| WHAT THE TASK ASKS |
Write down each entry precisely as given.
START DATA SUPPLIED
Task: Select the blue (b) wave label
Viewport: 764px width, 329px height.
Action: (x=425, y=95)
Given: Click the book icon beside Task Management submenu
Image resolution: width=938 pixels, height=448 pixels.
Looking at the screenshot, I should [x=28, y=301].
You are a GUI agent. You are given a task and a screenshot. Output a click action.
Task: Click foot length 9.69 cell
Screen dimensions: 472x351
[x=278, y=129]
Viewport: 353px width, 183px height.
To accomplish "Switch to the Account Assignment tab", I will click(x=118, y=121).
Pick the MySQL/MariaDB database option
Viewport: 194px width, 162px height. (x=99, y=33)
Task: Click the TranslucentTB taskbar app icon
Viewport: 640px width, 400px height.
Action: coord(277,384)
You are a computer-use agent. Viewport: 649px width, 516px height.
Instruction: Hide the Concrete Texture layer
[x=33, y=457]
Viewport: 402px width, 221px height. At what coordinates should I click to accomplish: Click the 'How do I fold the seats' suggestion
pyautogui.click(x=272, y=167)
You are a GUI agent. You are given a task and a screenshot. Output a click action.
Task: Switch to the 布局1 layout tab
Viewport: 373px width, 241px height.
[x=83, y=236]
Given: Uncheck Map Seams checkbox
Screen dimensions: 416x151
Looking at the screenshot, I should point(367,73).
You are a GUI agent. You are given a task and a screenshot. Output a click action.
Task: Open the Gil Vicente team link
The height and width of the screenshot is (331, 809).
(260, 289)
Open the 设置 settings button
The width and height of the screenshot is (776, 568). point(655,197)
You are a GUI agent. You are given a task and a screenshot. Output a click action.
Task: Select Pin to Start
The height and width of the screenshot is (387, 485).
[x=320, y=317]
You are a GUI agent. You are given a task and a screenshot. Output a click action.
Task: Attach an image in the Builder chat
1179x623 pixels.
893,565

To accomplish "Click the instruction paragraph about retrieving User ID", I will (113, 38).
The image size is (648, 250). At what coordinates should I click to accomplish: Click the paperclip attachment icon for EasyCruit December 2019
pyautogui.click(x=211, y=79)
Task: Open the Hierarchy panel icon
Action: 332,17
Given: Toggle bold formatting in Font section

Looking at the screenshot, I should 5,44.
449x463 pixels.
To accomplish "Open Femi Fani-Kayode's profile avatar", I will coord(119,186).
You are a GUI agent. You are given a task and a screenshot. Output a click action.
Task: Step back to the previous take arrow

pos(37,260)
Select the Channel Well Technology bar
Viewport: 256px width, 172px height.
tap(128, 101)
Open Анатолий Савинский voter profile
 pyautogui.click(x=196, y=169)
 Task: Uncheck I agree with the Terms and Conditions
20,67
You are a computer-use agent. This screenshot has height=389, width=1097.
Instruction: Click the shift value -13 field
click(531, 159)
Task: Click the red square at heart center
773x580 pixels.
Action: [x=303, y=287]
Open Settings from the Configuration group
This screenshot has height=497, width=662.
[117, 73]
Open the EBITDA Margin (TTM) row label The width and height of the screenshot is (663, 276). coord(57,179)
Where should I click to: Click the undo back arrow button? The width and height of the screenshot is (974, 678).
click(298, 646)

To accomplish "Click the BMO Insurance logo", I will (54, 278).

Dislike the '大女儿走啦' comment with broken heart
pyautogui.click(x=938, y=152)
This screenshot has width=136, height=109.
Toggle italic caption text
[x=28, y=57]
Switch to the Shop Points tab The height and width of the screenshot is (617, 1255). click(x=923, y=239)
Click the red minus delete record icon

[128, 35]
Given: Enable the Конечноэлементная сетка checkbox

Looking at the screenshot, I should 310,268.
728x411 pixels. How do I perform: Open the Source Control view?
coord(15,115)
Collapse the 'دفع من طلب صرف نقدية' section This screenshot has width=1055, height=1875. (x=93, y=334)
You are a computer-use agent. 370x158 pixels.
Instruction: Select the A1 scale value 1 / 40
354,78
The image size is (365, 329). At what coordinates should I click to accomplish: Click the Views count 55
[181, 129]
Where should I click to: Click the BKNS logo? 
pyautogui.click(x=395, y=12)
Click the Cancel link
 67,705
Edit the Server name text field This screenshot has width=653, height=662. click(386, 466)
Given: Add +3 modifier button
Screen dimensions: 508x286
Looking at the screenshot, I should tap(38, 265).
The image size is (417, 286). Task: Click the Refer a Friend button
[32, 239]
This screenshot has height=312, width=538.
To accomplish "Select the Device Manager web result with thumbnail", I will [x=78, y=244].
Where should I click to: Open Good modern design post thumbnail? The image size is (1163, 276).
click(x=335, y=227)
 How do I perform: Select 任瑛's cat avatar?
END DATA SUPPLIED
| YOUR RESPONSE |
Task: Select the blue (b) wave label
Viewport: 764px width, 329px height.
Action: (x=425, y=95)
Given: Click the book icon beside Task Management submenu
Image resolution: width=938 pixels, height=448 pixels.
Looking at the screenshot, I should [x=28, y=301].
You are a GUI agent. You are given a task and a screenshot. Output a click action.
Task: Click foot length 9.69 cell
Screen dimensions: 472x351
[x=278, y=129]
Viewport: 353px width, 183px height.
To accomplish "Switch to the Account Assignment tab", I will click(x=118, y=121).
Pick the MySQL/MariaDB database option
Viewport: 194px width, 162px height. (x=99, y=33)
Task: Click the TranslucentTB taskbar app icon
Viewport: 640px width, 400px height.
Action: coord(277,384)
You are a computer-use agent. Viewport: 649px width, 516px height.
Instruction: Hide the Concrete Texture layer
[x=33, y=457]
Viewport: 402px width, 221px height. At what coordinates should I click to accomplish: Click the 'How do I fold the seats' suggestion
pyautogui.click(x=272, y=167)
You are a GUI agent. You are given a task and a screenshot. Output a click action.
Task: Switch to the 布局1 layout tab
Viewport: 373px width, 241px height.
[x=83, y=236]
Given: Uncheck Map Seams checkbox
Screen dimensions: 416x151
Looking at the screenshot, I should point(367,73).
You are a GUI agent. You are given a task and a screenshot. Output a click action.
Task: Open the Gil Vicente team link
The height and width of the screenshot is (331, 809).
(260, 289)
Open the 设置 settings button
The width and height of the screenshot is (776, 568). point(655,197)
You are a GUI agent. You are given a task and a screenshot. Output a click action.
Task: Select Pin to Start
The height and width of the screenshot is (387, 485).
[x=320, y=317]
You are a GUI agent. You are given a task and a screenshot. Output a click action.
Task: Attach an image in the Builder chat
1179x623 pixels.
893,565

To accomplish "Click the instruction paragraph about retrieving User ID", I will (113, 38).
The image size is (648, 250). At what coordinates should I click to accomplish: Click the paperclip attachment icon for EasyCruit December 2019
pyautogui.click(x=211, y=79)
Task: Open the Hierarchy panel icon
Action: 332,17
Given: Toggle bold formatting in Font section

Looking at the screenshot, I should 5,44.
449x463 pixels.
To accomplish "Open Femi Fani-Kayode's profile avatar", I will coord(119,186).
You are a GUI agent. You are given a task and a screenshot. Output a click action.
Task: Step back to the previous take arrow

pos(37,260)
Select the Channel Well Technology bar
Viewport: 256px width, 172px height.
tap(128, 101)
Open Анатолий Савинский voter profile
 pyautogui.click(x=196, y=169)
 Task: Uncheck I agree with the Terms and Conditions
20,67
You are a computer-use agent. This screenshot has height=389, width=1097.
Instruction: Click the shift value -13 field
click(531, 159)
Task: Click the red square at heart center
773x580 pixels.
Action: [x=303, y=287]
Open Settings from the Configuration group
This screenshot has height=497, width=662.
[117, 73]
Open the EBITDA Margin (TTM) row label The width and height of the screenshot is (663, 276). coord(57,179)
Where should I click to: Click the undo back arrow button? The width and height of the screenshot is (974, 678).
click(298, 646)

To accomplish "Click the BMO Insurance logo", I will (54, 278).

Dislike the '大女儿走啦' comment with broken heart
pyautogui.click(x=938, y=152)
This screenshot has width=136, height=109.
Toggle italic caption text
[x=28, y=57]
Switch to the Shop Points tab The height and width of the screenshot is (617, 1255). click(x=923, y=239)
Click the red minus delete record icon

[128, 35]
Given: Enable the Конечноэлементная сетка checkbox

Looking at the screenshot, I should 310,268.
728x411 pixels. How do I perform: Open the Source Control view?
coord(15,115)
Collapse the 'دفع من طلب صرف نقدية' section This screenshot has width=1055, height=1875. (x=93, y=334)
You are a computer-use agent. 370x158 pixels.
Instruction: Select the A1 scale value 1 / 40
354,78
The image size is (365, 329). At what coordinates should I click to accomplish: Click the Views count 55
[181, 129]
Where should I click to: Click the BKNS logo? 
pyautogui.click(x=395, y=12)
Click the Cancel link
 67,705
Edit the Server name text field This screenshot has width=653, height=662. click(386, 466)
Given: Add +3 modifier button
Screen dimensions: 508x286
Looking at the screenshot, I should tap(38, 265).
The image size is (417, 286). Task: Click the Refer a Friend button
[32, 239]
This screenshot has height=312, width=538.
To accomplish "Select the Device Manager web result with thumbnail", I will [x=78, y=244].
Where should I click to: Open Good modern design post thumbnail? The image size is (1163, 276).
click(x=335, y=227)
 How do I perform: Select 任瑛's cat avatar?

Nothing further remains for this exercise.